INSTRUCTION:
Copy everything from the line containing "This screenshot has height=1008, width=1173." down to the end of the listing, changing "Day 7" to "Day 5" and leaving everything else as it is. Omit the pictures from your answer.

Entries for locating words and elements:

───

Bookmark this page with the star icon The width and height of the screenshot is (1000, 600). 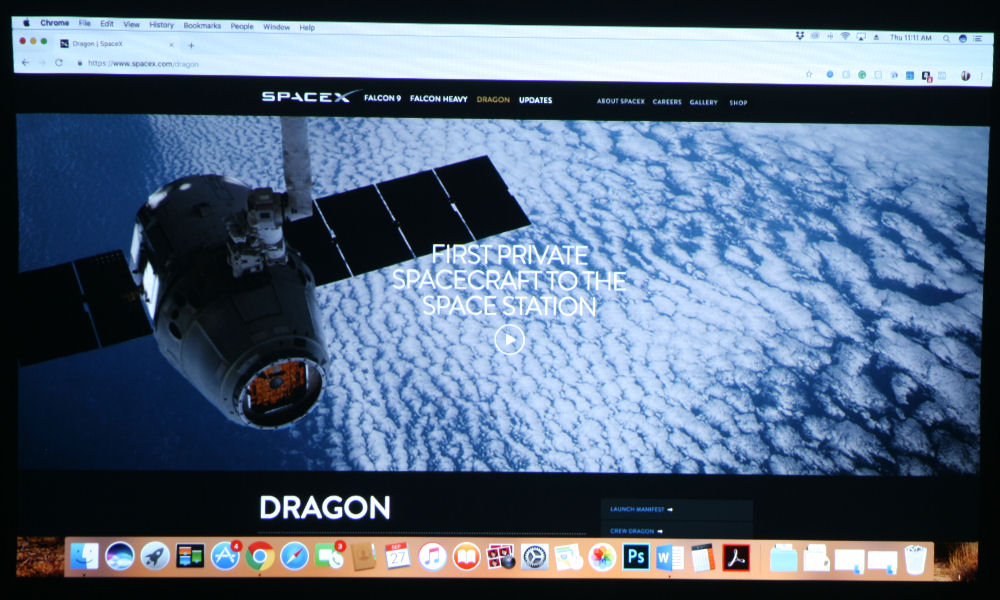pyautogui.click(x=809, y=74)
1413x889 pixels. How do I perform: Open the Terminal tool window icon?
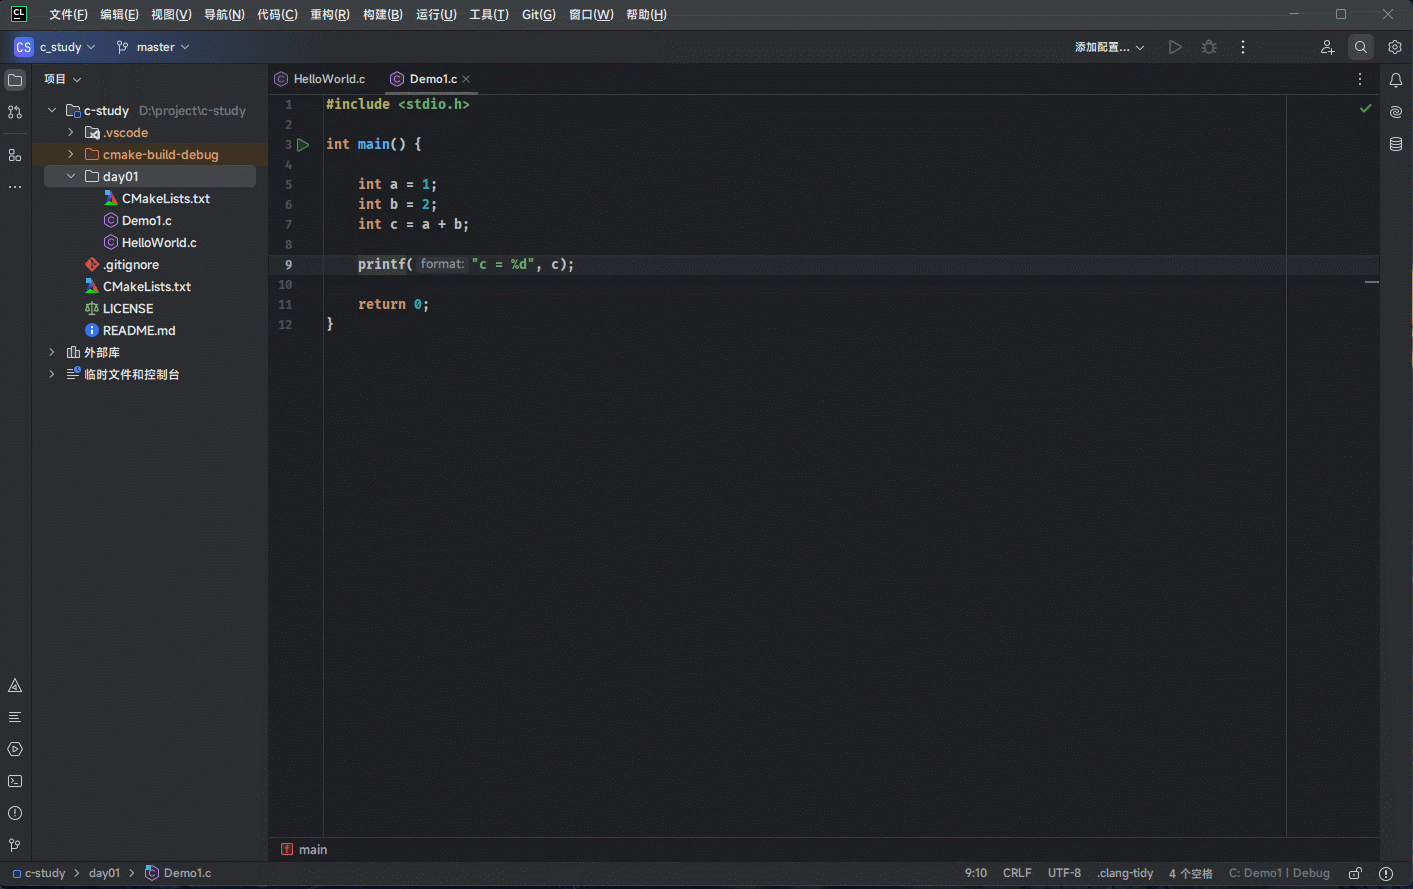(15, 781)
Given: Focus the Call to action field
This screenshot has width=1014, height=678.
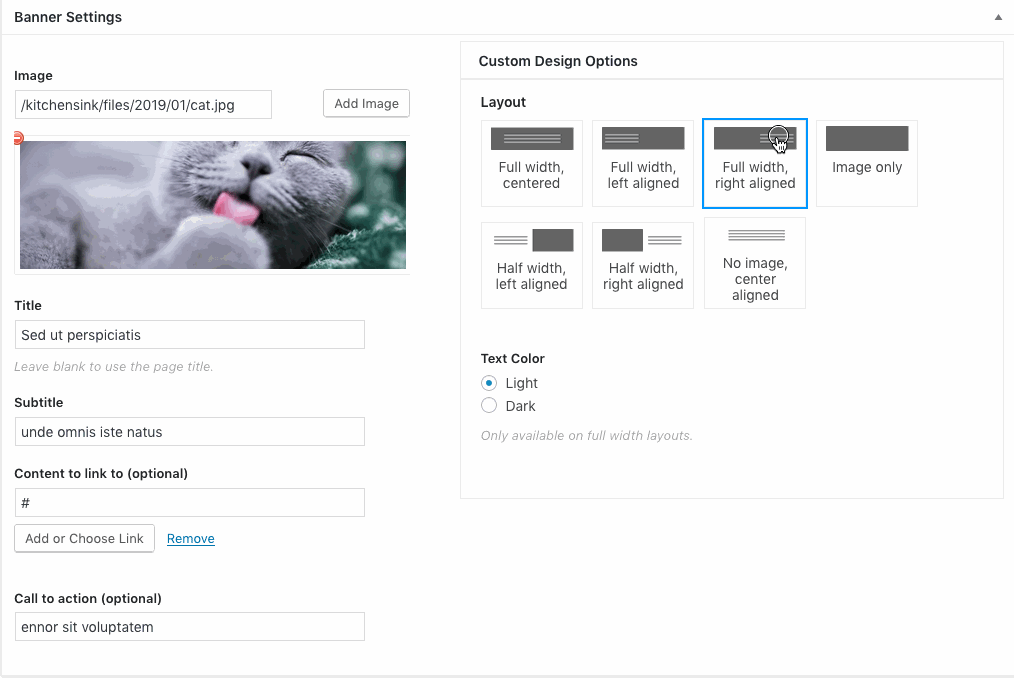Looking at the screenshot, I should [x=189, y=627].
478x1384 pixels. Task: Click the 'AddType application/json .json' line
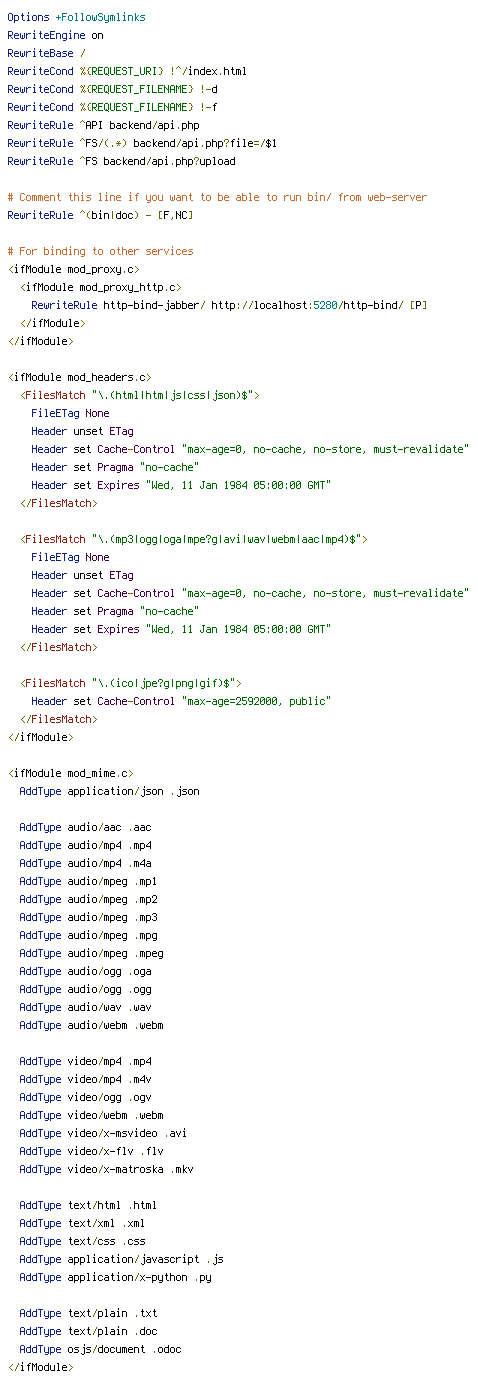tap(109, 791)
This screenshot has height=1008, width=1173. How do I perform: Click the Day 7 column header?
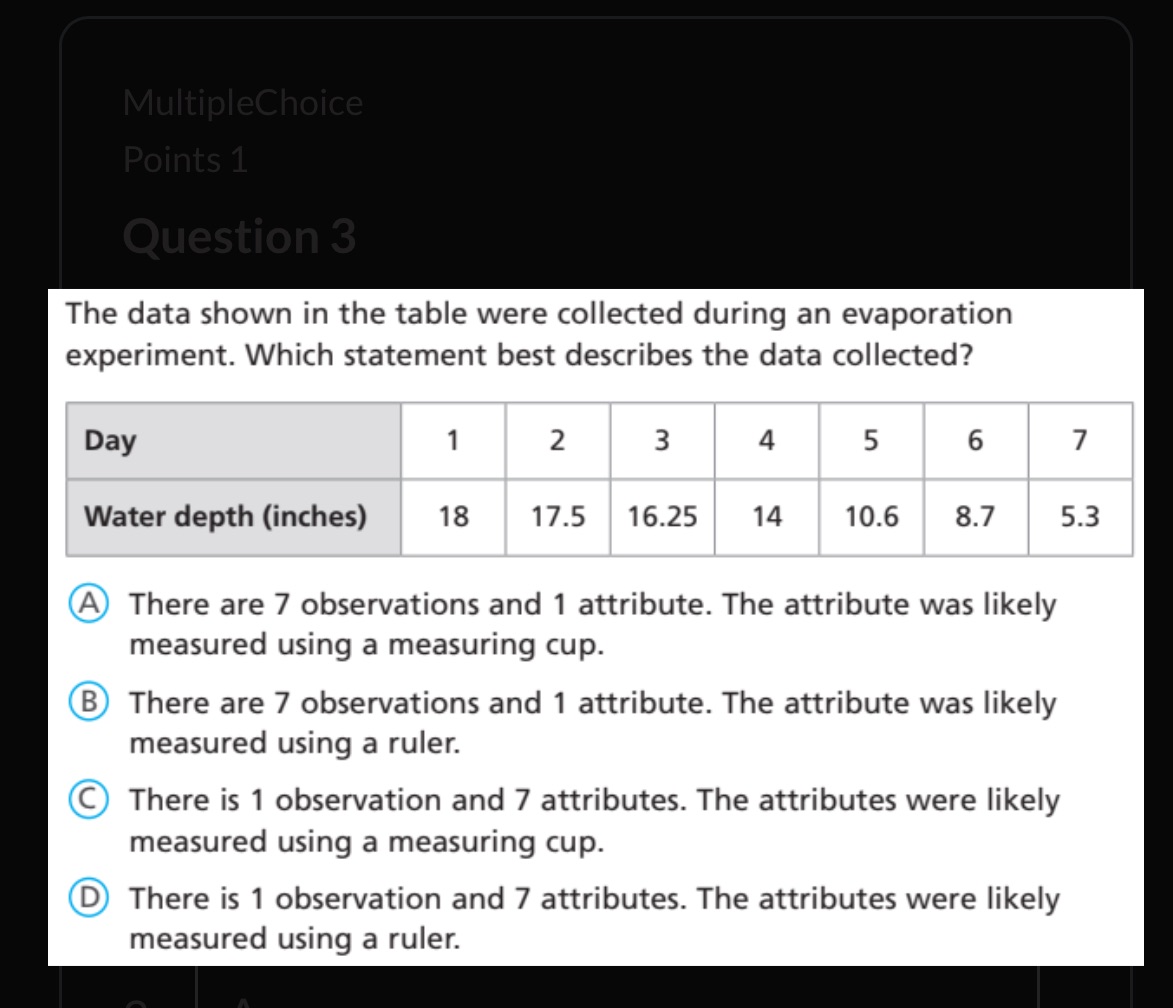(1080, 441)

───

RESULT FOR THIS EXERCISE:
This screenshot has height=1008, width=1173. How do I perform: Click the Day 5 column header?
(1080, 441)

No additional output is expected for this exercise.